In the first two versions, the two zigzags we’re comparing should hopefully be evident: one goes along the top and the other along the bottom. In the third, the beginning and end of the two zigzags are marked with the derived functors they represent; the two zigzags in question are just the two ways to get around the outside from one to the other.

**Exhibit B.** In this diagram, we are given *one* zigzag and want to show that it is equal to the identity in the homotopy category.

In the first version, the given zigzag is along the top, and the bottom is a zigzag representing the identity. In the second version, the start and end are marked with boxes, the given zigzag is in solid arrows, the zigzag representing the identity is in dashed arrows, and all the other arrows are dotted.

**Exhibit C.** In this diagram, we are given one zigzag and want to show that it represents an isomorphism in the homotopy category. We do this by showing it is equal to another zigzag which is composed entirely of weak equivalences.
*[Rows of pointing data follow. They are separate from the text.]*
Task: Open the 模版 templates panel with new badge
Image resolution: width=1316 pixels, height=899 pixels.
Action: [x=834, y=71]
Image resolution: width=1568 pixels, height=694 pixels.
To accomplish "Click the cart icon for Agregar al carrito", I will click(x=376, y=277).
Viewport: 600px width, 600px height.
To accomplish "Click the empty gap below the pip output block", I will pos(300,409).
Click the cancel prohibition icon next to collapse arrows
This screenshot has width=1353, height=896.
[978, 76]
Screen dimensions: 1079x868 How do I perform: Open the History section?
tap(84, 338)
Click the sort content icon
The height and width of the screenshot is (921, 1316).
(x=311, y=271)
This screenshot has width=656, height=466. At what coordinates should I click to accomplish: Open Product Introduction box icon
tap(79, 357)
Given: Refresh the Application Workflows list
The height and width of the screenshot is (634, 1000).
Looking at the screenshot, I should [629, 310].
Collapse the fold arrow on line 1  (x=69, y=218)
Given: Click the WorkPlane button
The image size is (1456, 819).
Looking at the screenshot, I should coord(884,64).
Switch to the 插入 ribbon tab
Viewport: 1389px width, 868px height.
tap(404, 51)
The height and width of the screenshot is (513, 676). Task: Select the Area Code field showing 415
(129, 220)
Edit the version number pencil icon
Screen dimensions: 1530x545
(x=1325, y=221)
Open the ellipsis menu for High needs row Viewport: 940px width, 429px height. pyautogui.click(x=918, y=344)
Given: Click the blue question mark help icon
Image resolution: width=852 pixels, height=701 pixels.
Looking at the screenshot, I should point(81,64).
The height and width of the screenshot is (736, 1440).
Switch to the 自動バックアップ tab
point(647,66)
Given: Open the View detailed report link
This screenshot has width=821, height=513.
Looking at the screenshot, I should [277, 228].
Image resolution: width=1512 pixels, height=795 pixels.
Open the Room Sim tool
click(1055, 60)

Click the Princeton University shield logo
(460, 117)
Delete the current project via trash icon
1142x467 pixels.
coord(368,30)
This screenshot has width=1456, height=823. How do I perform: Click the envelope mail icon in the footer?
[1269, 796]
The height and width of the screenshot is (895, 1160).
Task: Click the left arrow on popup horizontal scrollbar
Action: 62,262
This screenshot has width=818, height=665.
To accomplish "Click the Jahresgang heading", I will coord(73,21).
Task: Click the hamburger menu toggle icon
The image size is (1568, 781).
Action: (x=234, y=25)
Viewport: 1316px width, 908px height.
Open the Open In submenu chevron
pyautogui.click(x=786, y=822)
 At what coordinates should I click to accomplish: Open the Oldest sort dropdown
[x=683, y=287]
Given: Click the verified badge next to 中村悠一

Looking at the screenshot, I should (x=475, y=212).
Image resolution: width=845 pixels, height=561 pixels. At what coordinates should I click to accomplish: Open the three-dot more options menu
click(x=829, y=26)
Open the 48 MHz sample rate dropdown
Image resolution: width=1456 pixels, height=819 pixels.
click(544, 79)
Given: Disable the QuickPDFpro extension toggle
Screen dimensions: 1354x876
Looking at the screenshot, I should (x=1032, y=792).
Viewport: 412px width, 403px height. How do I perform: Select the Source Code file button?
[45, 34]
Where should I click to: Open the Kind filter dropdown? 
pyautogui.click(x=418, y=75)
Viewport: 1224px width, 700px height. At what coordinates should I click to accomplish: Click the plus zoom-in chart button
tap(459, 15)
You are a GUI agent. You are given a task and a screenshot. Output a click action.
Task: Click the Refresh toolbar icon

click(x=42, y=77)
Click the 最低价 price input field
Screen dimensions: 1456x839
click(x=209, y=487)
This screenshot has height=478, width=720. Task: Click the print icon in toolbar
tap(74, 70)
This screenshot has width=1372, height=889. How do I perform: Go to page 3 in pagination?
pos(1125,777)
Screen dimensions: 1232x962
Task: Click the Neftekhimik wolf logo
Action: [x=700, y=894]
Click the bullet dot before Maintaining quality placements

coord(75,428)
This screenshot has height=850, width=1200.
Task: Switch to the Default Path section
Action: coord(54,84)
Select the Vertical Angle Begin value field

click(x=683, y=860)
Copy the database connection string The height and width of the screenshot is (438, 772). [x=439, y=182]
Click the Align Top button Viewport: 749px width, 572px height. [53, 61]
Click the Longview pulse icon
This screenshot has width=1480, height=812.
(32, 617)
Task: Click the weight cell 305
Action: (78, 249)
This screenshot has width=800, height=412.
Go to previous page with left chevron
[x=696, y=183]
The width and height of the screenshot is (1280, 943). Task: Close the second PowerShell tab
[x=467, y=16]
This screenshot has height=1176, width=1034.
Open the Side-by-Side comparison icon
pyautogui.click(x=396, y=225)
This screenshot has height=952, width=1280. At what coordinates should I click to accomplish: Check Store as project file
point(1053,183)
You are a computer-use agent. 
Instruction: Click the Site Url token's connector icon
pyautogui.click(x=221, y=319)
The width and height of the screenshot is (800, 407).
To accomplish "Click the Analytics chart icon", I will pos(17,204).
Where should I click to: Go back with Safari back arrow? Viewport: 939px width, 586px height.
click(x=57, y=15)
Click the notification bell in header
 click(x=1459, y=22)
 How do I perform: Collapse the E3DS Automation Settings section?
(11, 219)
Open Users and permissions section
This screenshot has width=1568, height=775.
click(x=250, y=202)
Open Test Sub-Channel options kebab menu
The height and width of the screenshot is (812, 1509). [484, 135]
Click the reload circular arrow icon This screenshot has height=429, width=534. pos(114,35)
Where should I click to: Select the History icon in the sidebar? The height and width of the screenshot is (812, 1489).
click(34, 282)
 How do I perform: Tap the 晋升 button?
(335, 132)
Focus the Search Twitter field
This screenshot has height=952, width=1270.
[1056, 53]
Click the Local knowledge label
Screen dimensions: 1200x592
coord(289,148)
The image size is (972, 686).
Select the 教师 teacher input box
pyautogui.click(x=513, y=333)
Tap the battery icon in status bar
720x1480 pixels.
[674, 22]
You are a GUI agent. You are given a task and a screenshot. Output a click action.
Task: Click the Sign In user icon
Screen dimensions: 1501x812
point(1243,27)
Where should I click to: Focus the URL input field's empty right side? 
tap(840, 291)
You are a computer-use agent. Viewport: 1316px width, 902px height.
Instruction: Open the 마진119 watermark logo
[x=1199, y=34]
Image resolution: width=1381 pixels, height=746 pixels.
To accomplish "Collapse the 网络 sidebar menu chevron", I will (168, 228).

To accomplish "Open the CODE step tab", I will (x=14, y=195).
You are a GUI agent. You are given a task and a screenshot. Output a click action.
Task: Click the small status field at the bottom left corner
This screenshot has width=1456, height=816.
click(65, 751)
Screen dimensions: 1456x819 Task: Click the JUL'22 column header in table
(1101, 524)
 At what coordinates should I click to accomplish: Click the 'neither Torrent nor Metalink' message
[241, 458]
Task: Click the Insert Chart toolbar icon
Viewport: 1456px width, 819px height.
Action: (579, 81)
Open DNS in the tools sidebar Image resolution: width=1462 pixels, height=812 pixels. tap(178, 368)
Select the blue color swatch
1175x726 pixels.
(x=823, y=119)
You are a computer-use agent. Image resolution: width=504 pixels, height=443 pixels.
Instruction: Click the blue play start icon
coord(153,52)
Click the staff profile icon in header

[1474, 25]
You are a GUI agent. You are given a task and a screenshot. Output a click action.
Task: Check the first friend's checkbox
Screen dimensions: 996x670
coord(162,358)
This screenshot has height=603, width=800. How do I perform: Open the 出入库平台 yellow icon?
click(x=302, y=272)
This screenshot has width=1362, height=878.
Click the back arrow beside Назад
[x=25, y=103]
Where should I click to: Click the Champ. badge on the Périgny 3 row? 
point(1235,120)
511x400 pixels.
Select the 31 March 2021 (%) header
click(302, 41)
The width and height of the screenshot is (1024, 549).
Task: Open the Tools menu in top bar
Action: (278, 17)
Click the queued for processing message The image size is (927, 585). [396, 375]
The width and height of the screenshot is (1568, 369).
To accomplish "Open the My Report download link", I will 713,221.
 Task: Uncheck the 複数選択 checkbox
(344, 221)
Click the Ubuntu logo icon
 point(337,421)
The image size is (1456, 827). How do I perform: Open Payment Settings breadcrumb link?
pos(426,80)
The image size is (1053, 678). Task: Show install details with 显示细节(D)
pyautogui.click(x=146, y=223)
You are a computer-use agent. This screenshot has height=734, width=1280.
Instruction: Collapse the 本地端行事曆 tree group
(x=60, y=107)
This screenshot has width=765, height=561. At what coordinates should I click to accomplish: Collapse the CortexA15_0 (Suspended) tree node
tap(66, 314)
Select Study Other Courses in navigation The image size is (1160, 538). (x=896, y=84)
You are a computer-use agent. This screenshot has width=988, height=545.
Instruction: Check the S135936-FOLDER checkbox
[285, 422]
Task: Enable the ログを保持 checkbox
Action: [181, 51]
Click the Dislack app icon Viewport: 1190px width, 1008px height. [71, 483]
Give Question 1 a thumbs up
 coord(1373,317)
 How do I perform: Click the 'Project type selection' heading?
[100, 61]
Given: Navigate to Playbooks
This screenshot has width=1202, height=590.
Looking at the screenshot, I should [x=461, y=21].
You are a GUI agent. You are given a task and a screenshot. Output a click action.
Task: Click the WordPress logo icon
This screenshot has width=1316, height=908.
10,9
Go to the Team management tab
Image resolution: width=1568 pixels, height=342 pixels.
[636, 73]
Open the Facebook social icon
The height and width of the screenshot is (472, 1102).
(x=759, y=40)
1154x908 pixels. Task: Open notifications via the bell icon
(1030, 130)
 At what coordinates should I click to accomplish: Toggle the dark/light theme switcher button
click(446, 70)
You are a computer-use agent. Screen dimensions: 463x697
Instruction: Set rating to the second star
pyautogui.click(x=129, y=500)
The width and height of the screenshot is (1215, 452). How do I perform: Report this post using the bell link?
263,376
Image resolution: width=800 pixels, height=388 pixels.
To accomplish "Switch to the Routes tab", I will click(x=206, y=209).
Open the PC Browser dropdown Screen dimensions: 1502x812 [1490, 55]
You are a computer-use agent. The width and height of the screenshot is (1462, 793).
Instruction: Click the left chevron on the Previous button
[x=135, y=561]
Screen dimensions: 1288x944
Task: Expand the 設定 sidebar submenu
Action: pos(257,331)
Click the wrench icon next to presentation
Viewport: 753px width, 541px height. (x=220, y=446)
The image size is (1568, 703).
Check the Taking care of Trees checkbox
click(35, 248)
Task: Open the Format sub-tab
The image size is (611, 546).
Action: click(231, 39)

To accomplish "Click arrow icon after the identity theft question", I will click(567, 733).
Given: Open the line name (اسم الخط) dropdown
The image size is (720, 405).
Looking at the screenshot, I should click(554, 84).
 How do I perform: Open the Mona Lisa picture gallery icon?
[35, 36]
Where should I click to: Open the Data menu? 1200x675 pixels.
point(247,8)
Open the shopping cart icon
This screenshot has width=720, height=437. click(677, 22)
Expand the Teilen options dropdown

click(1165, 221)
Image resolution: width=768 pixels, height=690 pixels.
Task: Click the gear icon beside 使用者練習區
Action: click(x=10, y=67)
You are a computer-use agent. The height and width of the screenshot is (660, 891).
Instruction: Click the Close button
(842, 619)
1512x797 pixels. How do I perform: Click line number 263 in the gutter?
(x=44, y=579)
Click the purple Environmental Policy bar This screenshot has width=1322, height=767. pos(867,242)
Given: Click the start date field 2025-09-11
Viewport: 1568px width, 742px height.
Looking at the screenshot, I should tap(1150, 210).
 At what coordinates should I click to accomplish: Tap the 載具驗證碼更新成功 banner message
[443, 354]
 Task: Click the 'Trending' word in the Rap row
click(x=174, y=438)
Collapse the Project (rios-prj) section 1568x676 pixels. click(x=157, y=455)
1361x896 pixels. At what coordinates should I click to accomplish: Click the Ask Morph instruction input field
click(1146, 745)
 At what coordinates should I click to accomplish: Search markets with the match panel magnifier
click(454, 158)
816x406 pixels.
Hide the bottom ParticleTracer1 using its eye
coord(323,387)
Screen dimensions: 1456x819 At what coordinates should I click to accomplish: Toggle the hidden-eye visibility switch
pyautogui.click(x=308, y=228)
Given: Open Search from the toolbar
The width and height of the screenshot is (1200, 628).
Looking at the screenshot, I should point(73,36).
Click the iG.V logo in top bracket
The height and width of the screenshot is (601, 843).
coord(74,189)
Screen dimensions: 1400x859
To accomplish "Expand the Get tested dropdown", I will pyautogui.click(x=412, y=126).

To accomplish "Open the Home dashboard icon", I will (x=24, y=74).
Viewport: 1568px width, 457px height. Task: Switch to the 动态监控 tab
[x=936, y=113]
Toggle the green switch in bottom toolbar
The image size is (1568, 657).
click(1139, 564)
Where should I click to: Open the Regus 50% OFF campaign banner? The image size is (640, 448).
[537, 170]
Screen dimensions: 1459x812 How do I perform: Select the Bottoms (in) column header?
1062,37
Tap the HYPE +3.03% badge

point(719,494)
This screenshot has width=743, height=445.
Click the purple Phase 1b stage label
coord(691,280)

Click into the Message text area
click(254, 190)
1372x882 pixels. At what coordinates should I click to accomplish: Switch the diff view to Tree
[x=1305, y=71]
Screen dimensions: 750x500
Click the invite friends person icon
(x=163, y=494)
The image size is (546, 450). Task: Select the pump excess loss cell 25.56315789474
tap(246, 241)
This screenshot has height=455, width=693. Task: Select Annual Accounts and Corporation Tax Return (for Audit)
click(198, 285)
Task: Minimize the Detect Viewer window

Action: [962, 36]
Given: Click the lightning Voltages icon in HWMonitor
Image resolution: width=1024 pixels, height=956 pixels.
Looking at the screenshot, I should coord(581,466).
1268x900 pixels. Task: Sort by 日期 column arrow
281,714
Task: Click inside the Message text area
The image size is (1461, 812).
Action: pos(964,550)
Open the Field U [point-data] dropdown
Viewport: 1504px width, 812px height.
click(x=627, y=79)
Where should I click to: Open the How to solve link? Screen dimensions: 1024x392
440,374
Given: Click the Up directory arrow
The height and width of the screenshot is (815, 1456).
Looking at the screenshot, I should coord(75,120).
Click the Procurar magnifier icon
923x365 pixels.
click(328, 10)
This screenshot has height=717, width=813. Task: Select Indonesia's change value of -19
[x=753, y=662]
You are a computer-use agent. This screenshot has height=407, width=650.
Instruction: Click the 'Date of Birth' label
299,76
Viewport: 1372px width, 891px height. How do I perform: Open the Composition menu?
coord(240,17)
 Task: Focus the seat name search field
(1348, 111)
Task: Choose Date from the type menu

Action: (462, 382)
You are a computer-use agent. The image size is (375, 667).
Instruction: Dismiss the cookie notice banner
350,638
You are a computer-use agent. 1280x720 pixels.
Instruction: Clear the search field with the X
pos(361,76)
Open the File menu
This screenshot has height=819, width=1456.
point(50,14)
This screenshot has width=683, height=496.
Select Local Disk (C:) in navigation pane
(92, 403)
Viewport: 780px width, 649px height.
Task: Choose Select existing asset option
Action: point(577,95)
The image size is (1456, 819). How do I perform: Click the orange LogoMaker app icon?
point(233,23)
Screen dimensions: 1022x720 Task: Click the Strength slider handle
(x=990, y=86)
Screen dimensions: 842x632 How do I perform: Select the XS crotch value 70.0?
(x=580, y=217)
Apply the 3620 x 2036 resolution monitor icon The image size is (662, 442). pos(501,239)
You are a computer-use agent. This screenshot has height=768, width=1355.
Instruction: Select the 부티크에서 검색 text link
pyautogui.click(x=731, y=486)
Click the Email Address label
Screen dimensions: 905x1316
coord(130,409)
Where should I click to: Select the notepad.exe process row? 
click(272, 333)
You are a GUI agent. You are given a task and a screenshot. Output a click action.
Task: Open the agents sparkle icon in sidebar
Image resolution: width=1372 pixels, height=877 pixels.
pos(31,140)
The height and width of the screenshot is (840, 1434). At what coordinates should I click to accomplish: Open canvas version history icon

In the first version, the two zigzags in question are along the top and bottom. In the second, one goes along the top-right and the other along the bottom-left. The third and fourth are similar to the first and second, except that we break off part of the diagram into a secondary smaller one. Each of these has a square marked ⊛ which is special (the others are naturality squares; this one is a definition of one of its sides in terms of the other three).

**Conclusions so far.** Some people seem to prefer diagrams with rectangular shapes, like A3, B2, C2, and C4, saying that they’re more orderly and less frightening. Others like the “globular” shapes A2, B1, C1, and C3, saying that they make it more clear what the two composites are that are being compared. (In A3 and B2 I experimented with a couple of different methods to try to make it clear what the two composites are in a rectangular version; in C2 and C4 I was able to put the ultimate source and target at the corners.) Some people really object to the long arrows and long thin squares in A2 and C1; others don’t seem to mind them.

What do you prefer, and why? What general principles do you adhere to when organizing a diagram? How would you lay out these diagrams differently?

## Re: Aesthetics of Commutative Diagrams

I don’t mind the “globular” diagrams. Indeed, I rather like diagram A2 for its lenticular shape, which is very suggestive of the idea of filling in a 2-morphism between two 1-morphisms. The only qualm I have is that they tend to look somewhat haphazard and difficult to read unless you already understand all the terms.